Retrorika Gerakan Simbol Semangat Reformasi
Gerakan Retrorika simbol kata “Reformasi” tanpa mengetahui tujuan pasti arah reformasi sangat leluasa dimainkan oleh dinamika konstelasi politik pergerakan maupun kelompok-kelompok oposan pemerintah yang selalu memiliki sudut pandang negatif terhadap program-program maupun upaya Pemerintah untuk mensejahterakan rakyatnya.
bahkan tuntutan politis yang tendensius, yakni masih ada keinginan untuk menjatuhkan kepemimpinan Presiden Joko Widodo karena dinilai telah gagal dalam menyejahterakan rakyat, dan dianggap sebagai antek China dan Pro PKI.
padahal, Presiden Joko Widodo secara dua periode telah membuktikan sebagai Presiden yang dipilih oleh jutaan rakyat Indonesia. seharusnya, perjuangan mengatasnamakan rakyat dan demi kemajuan rakyat haruslah menanggalkan semua warna golongan, egosititas kelompok, yang pada akhirnya hanya menimbulkan resistensi yang semakin mengorbankan rakyat.
semangat reformasi yang dikumandangkan dengan semangat patriotisme pada tahun 1998, sudah sepantasnya dibangun dengan semangat rasa kecintaan terhadap tanah Air bukan bentuk loyalitas pada suatu kelompok tertentu.
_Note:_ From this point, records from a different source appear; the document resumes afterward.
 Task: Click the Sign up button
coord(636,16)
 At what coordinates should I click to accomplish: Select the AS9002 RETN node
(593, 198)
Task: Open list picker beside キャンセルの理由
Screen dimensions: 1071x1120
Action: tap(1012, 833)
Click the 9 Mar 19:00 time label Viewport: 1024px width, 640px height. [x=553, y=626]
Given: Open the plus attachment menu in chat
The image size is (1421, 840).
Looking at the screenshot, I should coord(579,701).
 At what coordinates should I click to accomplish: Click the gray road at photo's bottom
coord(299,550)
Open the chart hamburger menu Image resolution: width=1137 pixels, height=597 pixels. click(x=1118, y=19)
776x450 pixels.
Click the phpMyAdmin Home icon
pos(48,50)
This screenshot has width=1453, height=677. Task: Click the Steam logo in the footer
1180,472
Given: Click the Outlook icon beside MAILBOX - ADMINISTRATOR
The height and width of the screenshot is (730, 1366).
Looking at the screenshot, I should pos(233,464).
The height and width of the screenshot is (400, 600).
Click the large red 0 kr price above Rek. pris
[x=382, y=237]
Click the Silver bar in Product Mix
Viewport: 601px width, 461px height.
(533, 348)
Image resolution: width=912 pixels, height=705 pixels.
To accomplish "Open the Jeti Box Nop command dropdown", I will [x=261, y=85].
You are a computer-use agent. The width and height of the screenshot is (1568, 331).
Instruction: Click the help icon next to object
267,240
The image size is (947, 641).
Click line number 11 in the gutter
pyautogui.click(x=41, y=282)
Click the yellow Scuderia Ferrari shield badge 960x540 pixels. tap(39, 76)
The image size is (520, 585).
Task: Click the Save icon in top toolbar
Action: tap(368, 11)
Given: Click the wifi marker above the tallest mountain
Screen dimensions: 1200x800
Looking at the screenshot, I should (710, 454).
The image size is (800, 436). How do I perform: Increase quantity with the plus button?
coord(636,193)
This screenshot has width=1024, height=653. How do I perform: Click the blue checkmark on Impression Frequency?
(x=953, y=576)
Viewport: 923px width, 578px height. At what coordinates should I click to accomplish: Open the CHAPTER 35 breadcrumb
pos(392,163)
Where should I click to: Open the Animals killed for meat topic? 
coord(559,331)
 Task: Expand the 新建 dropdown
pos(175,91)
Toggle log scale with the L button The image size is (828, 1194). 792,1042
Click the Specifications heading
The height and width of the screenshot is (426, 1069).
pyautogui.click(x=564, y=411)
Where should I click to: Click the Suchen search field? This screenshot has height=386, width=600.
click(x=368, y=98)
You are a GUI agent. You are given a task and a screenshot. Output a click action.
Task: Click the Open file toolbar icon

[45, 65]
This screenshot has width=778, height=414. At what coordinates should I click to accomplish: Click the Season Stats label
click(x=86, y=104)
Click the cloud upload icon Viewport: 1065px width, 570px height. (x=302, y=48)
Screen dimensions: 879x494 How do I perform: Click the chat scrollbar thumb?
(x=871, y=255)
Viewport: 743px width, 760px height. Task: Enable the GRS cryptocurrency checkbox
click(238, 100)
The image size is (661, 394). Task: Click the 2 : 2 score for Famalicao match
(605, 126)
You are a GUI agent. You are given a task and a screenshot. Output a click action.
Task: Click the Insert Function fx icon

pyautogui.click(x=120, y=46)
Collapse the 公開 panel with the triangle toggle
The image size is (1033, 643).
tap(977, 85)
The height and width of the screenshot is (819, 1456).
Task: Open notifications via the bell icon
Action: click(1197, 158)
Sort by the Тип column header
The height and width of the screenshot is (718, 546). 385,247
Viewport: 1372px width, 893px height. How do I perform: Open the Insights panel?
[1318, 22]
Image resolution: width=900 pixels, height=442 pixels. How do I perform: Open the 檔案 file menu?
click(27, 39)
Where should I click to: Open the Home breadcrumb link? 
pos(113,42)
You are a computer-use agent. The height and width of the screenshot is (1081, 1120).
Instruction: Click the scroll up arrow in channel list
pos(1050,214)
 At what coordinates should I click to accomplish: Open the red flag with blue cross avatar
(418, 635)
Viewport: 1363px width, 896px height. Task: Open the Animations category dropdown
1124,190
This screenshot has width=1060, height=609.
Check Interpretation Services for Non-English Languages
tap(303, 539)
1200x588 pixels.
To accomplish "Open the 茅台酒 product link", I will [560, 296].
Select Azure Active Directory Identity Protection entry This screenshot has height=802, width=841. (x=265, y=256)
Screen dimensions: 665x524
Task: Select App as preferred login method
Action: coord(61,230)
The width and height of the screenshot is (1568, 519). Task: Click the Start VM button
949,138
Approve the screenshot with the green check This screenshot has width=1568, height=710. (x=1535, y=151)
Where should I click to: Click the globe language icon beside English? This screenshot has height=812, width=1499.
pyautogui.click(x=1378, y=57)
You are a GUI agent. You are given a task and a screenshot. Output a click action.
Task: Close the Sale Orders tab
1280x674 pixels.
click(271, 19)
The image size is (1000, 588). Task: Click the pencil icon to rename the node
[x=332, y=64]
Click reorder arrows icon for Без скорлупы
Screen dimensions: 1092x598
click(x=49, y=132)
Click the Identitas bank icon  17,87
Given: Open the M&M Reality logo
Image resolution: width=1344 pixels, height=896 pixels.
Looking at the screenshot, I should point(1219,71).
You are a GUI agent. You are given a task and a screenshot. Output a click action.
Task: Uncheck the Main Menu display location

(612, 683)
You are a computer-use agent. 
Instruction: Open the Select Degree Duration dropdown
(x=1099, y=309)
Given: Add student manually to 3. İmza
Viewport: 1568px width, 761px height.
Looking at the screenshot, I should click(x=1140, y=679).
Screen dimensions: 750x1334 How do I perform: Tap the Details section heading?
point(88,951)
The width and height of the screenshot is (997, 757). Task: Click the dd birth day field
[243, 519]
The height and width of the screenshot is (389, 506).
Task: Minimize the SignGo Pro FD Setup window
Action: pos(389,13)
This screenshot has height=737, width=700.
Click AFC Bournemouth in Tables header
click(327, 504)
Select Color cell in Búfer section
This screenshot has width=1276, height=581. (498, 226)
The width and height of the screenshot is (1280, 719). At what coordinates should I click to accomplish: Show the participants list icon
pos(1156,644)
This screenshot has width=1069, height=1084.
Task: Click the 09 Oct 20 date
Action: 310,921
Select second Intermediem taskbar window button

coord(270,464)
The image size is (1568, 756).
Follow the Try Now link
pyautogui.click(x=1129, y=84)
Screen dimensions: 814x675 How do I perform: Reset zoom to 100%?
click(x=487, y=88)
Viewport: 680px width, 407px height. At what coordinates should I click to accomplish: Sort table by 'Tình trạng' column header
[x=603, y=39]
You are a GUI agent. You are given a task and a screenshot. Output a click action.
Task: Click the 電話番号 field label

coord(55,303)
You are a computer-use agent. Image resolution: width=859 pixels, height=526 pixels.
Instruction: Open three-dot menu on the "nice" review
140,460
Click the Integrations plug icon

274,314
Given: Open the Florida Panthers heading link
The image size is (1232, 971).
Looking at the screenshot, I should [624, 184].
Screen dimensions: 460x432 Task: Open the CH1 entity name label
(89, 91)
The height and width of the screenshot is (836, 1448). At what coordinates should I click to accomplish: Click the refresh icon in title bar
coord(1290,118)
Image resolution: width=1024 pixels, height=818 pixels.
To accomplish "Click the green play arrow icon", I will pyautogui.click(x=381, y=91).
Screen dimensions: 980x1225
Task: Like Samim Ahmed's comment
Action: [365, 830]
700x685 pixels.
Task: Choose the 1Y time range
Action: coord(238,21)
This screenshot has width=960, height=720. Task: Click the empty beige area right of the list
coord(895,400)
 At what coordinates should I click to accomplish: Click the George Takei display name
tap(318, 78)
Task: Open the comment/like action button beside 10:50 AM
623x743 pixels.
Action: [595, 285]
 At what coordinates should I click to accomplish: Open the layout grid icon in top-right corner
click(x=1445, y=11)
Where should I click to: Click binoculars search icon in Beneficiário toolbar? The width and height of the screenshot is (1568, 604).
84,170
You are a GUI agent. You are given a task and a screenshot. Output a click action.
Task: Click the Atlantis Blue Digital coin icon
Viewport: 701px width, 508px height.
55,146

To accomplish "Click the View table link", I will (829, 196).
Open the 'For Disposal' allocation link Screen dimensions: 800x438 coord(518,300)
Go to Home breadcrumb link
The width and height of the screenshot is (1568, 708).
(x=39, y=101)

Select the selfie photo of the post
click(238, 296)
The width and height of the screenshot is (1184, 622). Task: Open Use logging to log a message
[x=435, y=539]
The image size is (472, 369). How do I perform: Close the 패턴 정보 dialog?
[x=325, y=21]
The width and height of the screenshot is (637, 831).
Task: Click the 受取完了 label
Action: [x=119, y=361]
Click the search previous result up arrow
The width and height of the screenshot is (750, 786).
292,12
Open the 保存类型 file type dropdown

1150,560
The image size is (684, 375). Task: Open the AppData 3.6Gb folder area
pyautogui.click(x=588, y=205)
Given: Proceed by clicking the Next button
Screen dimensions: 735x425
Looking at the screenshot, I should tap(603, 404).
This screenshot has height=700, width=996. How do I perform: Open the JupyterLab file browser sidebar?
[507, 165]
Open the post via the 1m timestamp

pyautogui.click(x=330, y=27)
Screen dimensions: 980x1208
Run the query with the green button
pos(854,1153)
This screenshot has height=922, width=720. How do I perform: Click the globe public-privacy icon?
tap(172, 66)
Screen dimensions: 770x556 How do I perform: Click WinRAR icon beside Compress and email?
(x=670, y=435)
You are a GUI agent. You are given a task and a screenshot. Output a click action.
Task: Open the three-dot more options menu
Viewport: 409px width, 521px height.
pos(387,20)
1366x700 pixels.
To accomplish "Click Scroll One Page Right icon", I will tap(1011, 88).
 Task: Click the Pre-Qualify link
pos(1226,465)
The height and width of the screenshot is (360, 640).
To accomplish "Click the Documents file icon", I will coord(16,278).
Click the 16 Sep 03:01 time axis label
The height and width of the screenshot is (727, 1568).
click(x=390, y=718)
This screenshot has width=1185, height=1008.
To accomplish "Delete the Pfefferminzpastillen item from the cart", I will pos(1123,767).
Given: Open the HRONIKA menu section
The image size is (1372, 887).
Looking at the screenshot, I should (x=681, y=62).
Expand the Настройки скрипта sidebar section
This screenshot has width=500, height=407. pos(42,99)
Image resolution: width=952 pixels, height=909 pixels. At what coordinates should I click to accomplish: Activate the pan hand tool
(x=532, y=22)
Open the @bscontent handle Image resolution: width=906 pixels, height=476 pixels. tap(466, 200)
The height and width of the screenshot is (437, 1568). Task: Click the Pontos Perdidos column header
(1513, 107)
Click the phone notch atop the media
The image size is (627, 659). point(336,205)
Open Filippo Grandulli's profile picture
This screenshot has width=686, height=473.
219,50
seperti pesan gaib Bung Karno yang disampaikan kepada Kusumo Lelono yang ditulisnya dalam ‘Satrio Piningit’ (Gramedia Pustaka Utama/1999) mengatakan, “Jika sebuah bangsa hanya memperhatikan harta, mengabaikan cita-cita, maka bangsa itu bukanlah bangsa yang besar.
bangsa yang besar adalah bangsa yang hidup dengan cita-cita, memelihara jiwa sekaligus raganya. Tetapi harta bukanlah yang utama. Sebab bukanlah harta yang memerdekakan bangsa dan rakyat kita, melainkan jiwa, sekali lagi jiwa kita yang membaja, semangat kita yang membara yang mambawa kita semua ke dalam kemerdekaan, maka Bangunlah Jiwa Rakyat Indonesia, Bangunlah Badannya untuk Indonesia Jaya”.
Reformasi Birokrasi, Reformasi Penegakkan Supremasi Hukum, maupun Reformasi Perekonomian sudah seharusnya dikolaborasikan dengan tujuan Nawa Cita dan semangat Nasionalisme, sehingga menuju Indonesia yang lebih baik, seperti apa yang diimpikan para pahlawan waktu berjuang meraih kemerdekaan Indonesia dari tangan penjajah, “NKRI harga mati”.(Iqbal Fadhillah, Peneliti LSISI Jakarta).(*).